象印マホービンさんのタフマグと共に、給茶スポットもされています。
 アメリカは京都議定書にも批准していないし、日本よりずっと環境意識は低いです。だからこそ、エコに繋がる「マイボトル・キャンペーン」は新鮮な切り口やと考えました。象印マホービンさんに協力していただいたのですが、タフマグという商品名も社名と合っていて、偶然の一致に感謝しています。日本での給茶スポットも、エコの取組みとしてマスコミに取り上げていただきましたが、アメリカの新聞記事には、日本茶への賛辞と並んで、「夜になってタフマグのフタを開けたが、何時間もたっているのに、香りがあり、氷も残っていて感動した」という記述もあって、優れた性能の水筒に対しても驚きがあるようです。   

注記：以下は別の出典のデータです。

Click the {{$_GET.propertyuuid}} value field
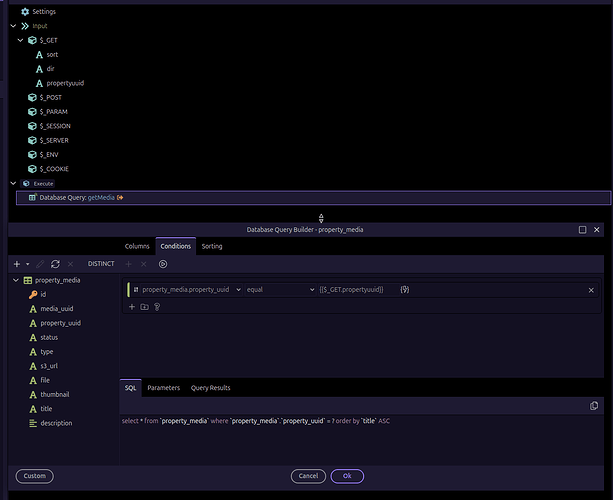 click(x=351, y=289)
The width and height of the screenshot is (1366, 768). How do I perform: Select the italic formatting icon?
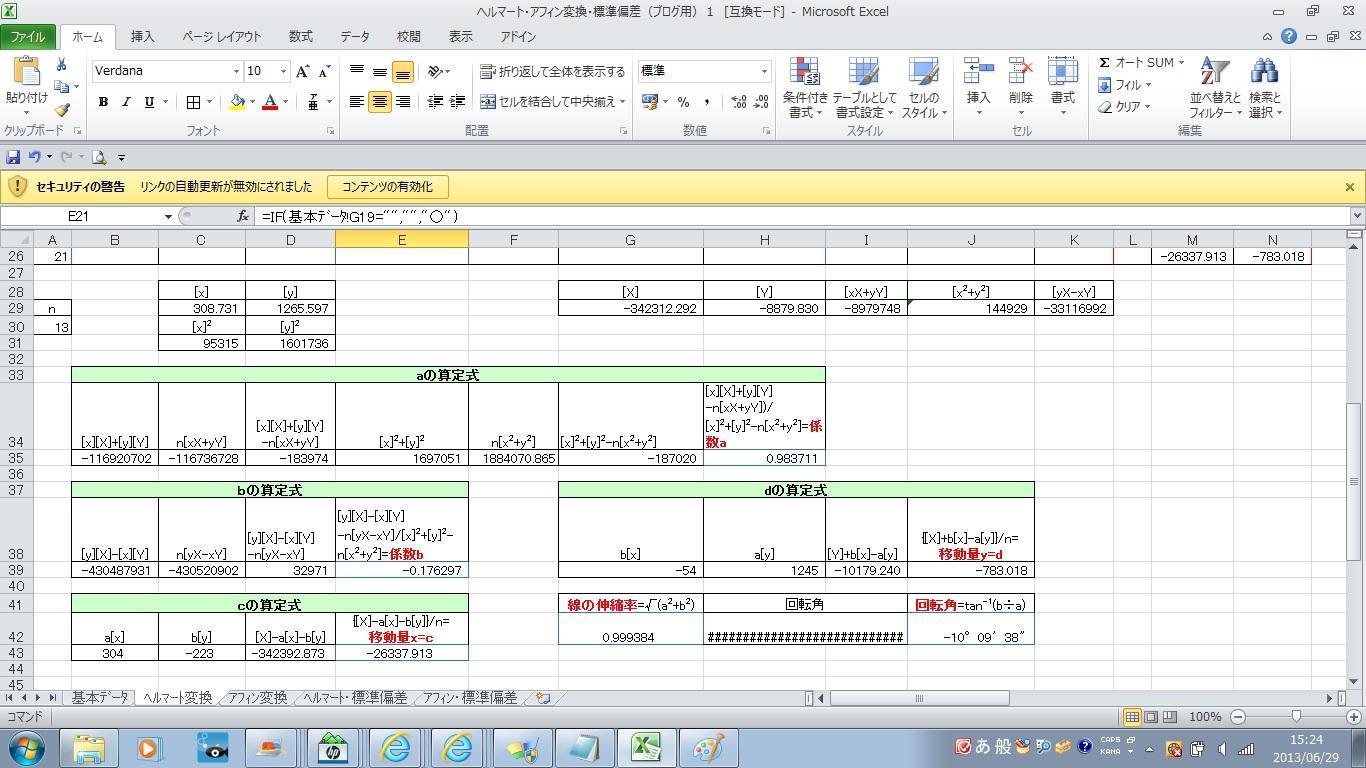click(125, 101)
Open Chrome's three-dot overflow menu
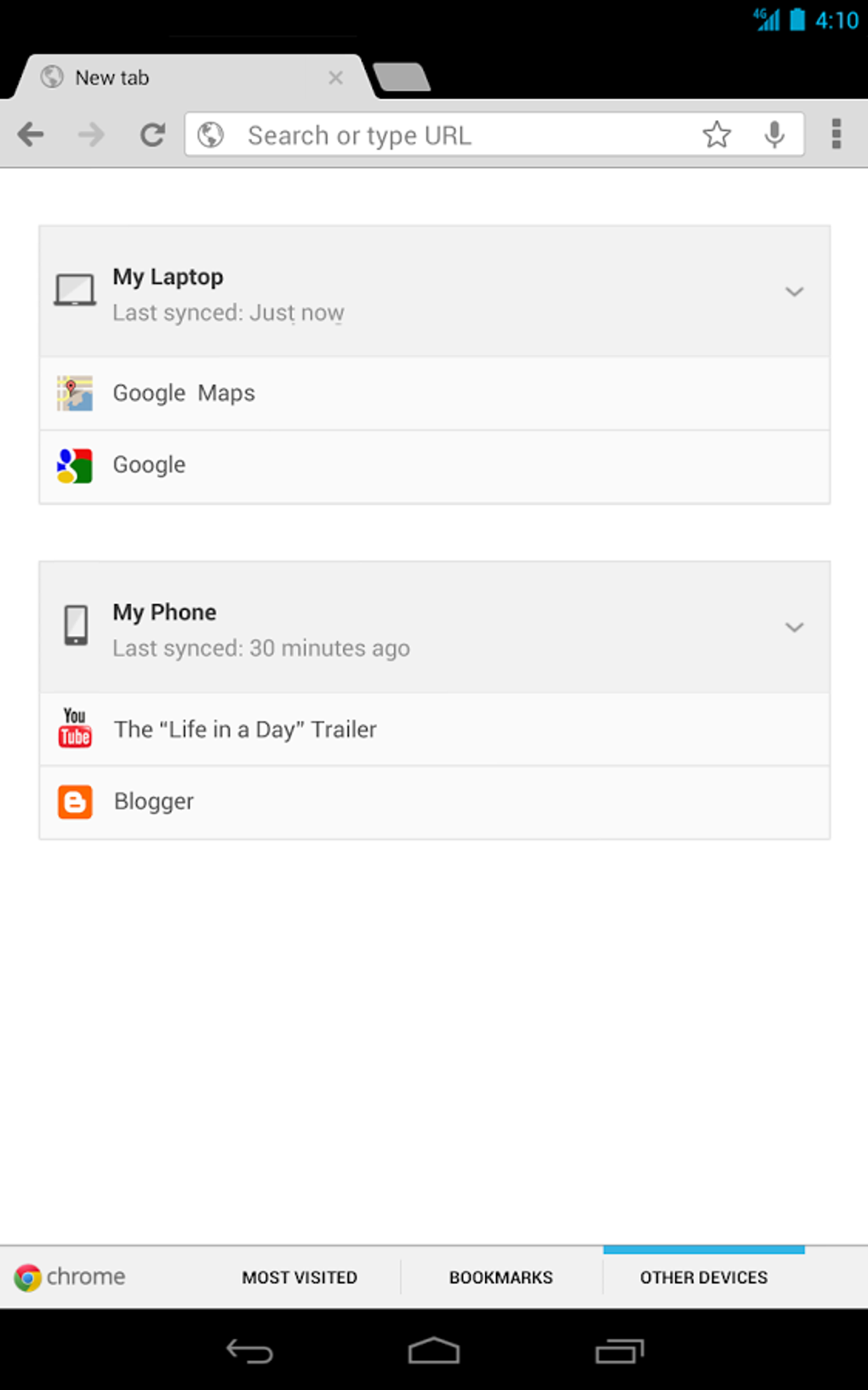Image resolution: width=868 pixels, height=1390 pixels. (837, 134)
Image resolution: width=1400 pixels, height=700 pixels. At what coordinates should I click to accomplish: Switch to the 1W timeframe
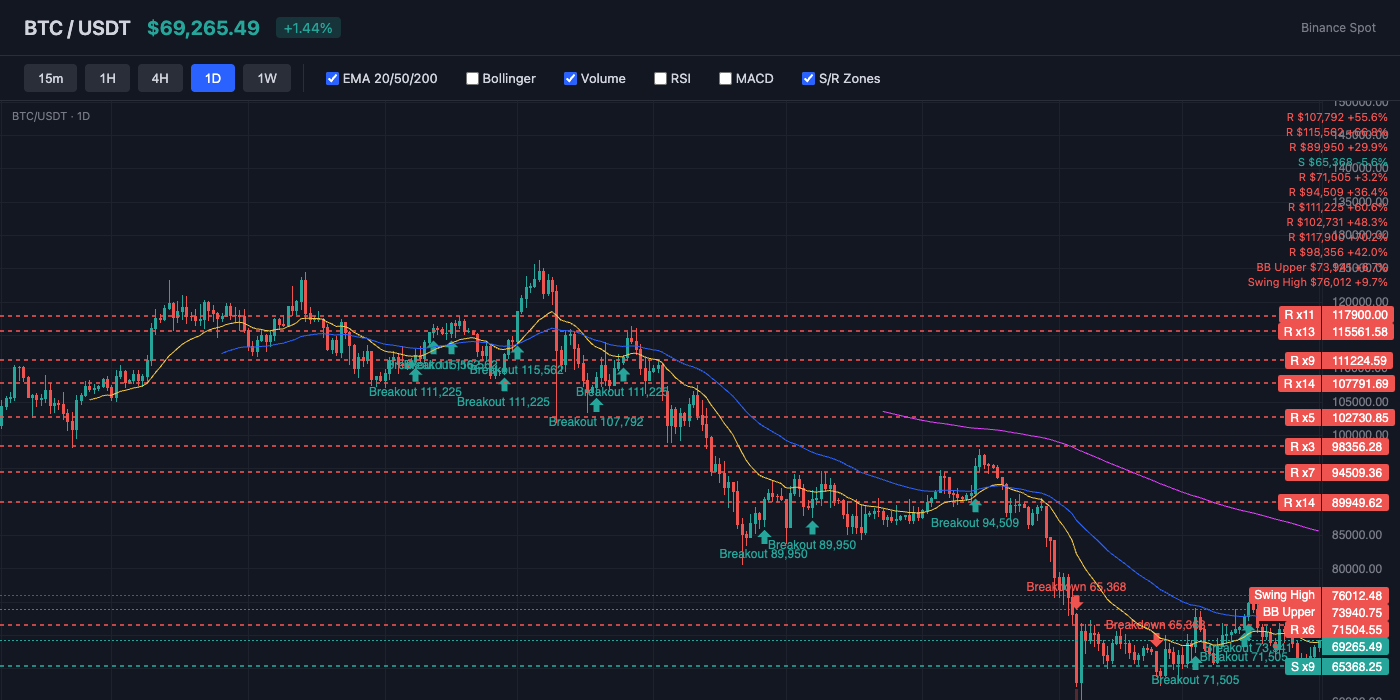tap(267, 78)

 私も知らなかったのですが「コーズマーケティング」という分野があって社会的な課題を解決することとを自社の事業活動を通じて実践し、収益に結びつける戦略の一つなのです。単に売り上げを上げるだけではなく、いかに社会に必要とされる事業活動として継続できるか、という視点がこれからは必ず必要になるはず。まずは、そういう意識の高い方からの注目も期待できるので「エコは便利でおいしい」を地道に発信していきたいと考えています。他にも、氷冷庫がエコロジーと評価されたり、日本では当り前の技術がニューヨークでは珍しいこともあるわけです。たとえば茶缶や茶袋が、日本とはちがう価値観を持って選ばれる可能性もある。ベーカリー・アイスクリームなどの製造業者などに日本茶の卸もスタートさせましたが、ニューヨーカーが何に価値を見出しているのか、アンテナを高くしながら、「プレミアム」の軸足を大切に事業展開していきたいですね。